Where there is a box to define, there are limitless definitions.

Where there are limitless definitions, there is a box to define.

Where irony abounds, the congruous adhesive of Life abound even more.

Where there is healing, there is hurt.

Though all I have just said is able to be twisted in every shape, form, and fashion, it is only understandable through one sense. And in that one sense, many senses abound.

OH THE IRONY OF IT ALL! HAHAHAHA....I am SO freed in body, mind, soul, spirit at this moment. May it continue ever more! Although I'm very new in all of what I'm experiencing, I am more than willing to share. Be forewarned it is deep and I may barely be able to form words to explain. It is all by the power of the Cross that I am seeing all my eyes are beholding.

I am learning new and glorious parts of life daily. There is so much for me to be unsure of. So much that can be debated. So much that is nothing as anyone has painted it as. Who is to say that there is one Way, but belief in the Way is not a simple matter by which simple definitions for Him are reached? I whole heartedly believe in the Way, but I cannot say that His Way is reached by a single, particular definition. I will not say it is reached by one single, particular definition.

In fact, there is so much I'm unsure of, but I am sure willing to learn. To dare. To be moved. To fight against the grain.

I am on a continual journey. I just hope I learn all from everything, everyone around me I can, as that is where He has placed me.

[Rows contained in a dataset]
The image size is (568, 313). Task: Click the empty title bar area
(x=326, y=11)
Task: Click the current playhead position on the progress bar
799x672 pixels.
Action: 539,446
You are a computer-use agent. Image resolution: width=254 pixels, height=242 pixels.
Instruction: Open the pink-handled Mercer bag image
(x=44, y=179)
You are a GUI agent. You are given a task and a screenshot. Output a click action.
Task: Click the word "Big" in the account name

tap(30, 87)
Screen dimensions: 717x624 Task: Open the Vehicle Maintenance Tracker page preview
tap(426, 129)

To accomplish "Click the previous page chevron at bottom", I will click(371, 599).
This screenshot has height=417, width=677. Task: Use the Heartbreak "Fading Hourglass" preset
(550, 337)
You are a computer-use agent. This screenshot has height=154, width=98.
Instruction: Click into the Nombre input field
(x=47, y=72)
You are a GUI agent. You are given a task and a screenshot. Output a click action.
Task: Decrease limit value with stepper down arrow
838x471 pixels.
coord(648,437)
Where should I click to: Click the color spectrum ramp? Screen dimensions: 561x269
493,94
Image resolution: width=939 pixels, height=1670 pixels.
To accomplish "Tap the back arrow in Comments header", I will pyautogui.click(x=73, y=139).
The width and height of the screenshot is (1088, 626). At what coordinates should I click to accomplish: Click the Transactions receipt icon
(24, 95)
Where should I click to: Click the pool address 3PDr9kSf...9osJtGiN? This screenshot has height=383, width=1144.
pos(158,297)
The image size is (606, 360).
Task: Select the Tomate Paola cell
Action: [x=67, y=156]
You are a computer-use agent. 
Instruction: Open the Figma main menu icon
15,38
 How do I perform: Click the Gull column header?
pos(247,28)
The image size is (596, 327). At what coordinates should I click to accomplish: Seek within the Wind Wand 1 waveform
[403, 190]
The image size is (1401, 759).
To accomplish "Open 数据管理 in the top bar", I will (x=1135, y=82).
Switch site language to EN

Task objective: Update the reflection, starting at "Though all I" and ending at "many senses abound.", so that "twisted" reads "bent". These rows were drawn from a source separate from the text.

Solution for this task:
Though all I have just said is able to be bent in every shape, form, and fashion, it is only understandable through one sense. And in that one sense, many senses abound.